長鏈非編碼RNA—TERRA 在哺乳動物中的表觀遺傳調控

Abstract

在哺乳動物中，不僅僅只有蛋白質會與染色質結合去調控基因表現，RNA也會參與其中去調控。先前的研究指出，長鏈非編碼RNA（未轉譯成蛋白質去表現基因的RNA）通過與染色質相互作用來參與表觀遺傳的調控。在這裡，我們研究含有端粒重複序列的RNA（TERRA），其從亞端粒區轉錄到端粒位置。先前的研究指出，TERRA與組蛋白修飾（例如EZH2，SETDB1和SETD2），染色質重塑物（例如ATRX）在生物體內與之進行結合並藉以此調控基因表現。我們通過TERRA可能會去調控組蛋白中(H3K9me3和H3K27me3)的甲基轉移酶，與ATRX在基因體的佔據量來調控基因表現。
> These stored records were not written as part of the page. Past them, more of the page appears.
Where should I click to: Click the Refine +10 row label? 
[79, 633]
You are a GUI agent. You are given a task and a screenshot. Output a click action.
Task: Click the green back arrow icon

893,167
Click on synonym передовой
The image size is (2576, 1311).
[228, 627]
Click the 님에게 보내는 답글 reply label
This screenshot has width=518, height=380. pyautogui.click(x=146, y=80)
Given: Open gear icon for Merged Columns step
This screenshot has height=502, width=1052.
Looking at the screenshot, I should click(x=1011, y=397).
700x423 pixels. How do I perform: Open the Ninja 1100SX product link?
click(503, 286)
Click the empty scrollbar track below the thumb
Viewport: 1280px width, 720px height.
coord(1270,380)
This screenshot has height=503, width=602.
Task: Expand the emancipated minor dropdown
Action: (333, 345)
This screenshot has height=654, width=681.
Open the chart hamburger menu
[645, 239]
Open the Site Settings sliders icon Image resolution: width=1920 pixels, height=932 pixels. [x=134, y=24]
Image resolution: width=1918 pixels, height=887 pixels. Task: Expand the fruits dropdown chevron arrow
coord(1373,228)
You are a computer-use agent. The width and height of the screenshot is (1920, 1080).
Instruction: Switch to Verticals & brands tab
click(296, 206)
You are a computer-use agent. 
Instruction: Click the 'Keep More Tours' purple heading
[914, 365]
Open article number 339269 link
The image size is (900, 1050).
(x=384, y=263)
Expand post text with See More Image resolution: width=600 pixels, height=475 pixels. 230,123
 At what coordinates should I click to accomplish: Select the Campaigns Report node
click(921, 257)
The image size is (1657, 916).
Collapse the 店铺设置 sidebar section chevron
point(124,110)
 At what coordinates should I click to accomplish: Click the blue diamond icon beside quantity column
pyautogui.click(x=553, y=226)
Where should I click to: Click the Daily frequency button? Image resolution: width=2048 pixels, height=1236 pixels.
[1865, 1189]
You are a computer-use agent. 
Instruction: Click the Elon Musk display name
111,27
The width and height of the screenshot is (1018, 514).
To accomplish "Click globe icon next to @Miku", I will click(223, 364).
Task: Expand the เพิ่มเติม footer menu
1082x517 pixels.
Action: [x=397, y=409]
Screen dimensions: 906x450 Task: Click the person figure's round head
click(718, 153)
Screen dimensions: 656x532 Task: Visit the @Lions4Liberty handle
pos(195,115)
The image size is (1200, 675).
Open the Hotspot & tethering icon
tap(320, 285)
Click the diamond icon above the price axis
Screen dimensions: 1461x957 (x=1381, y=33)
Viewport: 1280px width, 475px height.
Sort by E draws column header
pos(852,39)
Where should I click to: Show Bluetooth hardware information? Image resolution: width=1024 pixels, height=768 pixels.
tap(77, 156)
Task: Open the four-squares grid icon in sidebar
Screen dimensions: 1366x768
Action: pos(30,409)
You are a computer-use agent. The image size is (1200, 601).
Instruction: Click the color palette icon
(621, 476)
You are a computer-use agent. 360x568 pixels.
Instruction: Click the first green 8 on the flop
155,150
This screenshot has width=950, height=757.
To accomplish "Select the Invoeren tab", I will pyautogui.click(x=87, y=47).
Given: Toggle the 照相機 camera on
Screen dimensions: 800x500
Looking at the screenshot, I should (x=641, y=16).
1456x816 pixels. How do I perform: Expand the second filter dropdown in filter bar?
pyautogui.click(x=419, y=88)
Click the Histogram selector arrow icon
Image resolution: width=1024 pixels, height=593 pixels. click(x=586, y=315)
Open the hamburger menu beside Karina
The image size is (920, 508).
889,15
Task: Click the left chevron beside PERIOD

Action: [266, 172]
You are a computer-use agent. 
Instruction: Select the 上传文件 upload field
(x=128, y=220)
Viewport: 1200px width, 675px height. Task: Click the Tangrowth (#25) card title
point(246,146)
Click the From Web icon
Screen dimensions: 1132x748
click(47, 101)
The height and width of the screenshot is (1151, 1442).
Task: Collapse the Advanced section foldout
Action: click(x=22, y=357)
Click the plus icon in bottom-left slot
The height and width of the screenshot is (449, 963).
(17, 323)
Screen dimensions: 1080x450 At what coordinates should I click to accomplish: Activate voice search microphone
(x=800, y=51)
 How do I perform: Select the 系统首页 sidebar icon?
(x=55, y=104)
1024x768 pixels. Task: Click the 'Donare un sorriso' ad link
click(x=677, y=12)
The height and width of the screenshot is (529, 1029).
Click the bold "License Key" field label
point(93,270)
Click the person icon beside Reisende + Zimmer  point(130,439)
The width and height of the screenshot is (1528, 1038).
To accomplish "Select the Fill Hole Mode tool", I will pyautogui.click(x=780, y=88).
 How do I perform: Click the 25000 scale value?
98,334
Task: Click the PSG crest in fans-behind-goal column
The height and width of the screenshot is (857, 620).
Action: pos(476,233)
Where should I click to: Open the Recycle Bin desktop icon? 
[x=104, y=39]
為了驗證這一假設，我們在小鼠胚胎幹細胞中進行TERRA去除 (Knockdown)的實驗，並對ATRX，,SETDB1和SETD2進行了染色質免疫沉澱（ChIP）的試驗。我們發現ATRX和SETDB1在端粒DNA上的佔據量顯著增加，而SETD2在端粒DNA上的佔據量卻是減少，。此外在TERRA knockdown後，組蛋白H3K9m3和H3K27me3在端粒處的佔據量也隨之增加。 ATRX ChIP-seq分析顯示TERRA knockdown不僅改變了ATRX佔據端粒DNA的量，也改變了在其他基因的佔據量。令人驚訝的是，TERRA knockdown導致rDNA基因和其他重複序列的ATRX富集增加，這意味著TERRA會影響ATRX 與重複DNA的結合。除此之外ATRX在基因的轉錄起始位置有與SETD2富集的現象，並與H3K27me3佔據位點相斥。這可能意味著ATRX對於異染色質與基因間區段有不同方式的調控。最後我們的結果指出TERRA在生物體內會去調控全基因的染色質修飾和異染色質的狀態。

In mammalian cells, not only proteins bind to chromatin to regulate the gene expression but also do RNAs. Lines of evidence show that long noncoding RNAs, which are not translated to proteins, are involved in epigenetic regulation via interacting with chromatin. Here we study Telomeric Repeat-Containing RNA (TERRA), which is transcribed from subtelomeric regions towards to telomeres. Previous studies have shown that TERRA binds to histone modifiers (e.g., SETDB1, and SETD2), and chromatin remodeler (e.g., ATRX) in vivo. We propose that TERRA may regulate gene expression by modulating the occupancies of several histone-methyl-transferases and ATRX. To test this hypothesis, we performed chromatin immunoprecipitation (ChIP) for ATRX, SETDB1, and SETD2 after TERRA depletion in mouse embryonic stem cells. We found that the occupancies of ATRX and SETDB1 at telomeric DNA increased, whereas the occupancy of SETD2 at telomeric DNA decreased. The enrichments of histone H3K9m3 and H3K27me3 at telomeres also increased after TERRA depletion. ATRX ChIP-seq analysis shows that TERRA depletion alters ATRX occupancy not only at telomeric DNA but also at intergenic regions. Surprisingly, TERRA depletion leads to an increase of ATRX enrichment at rDNA locus and several repetitive sequences such as satellite repeats, implying that TERRA evicts ATRX from binding to repetitive DNA. Moreover, ATRX enrichment also increased on transcriptional start sites (TSS) with SETD2 where H3K27me3 was depleted. The results suggest that ATRX on TSS and intergenic regions may have different regulation in heterochromatin. Finally, our results support that TERRA regulates the chromatin modifications and heterochromatin status in a genome-wide manner.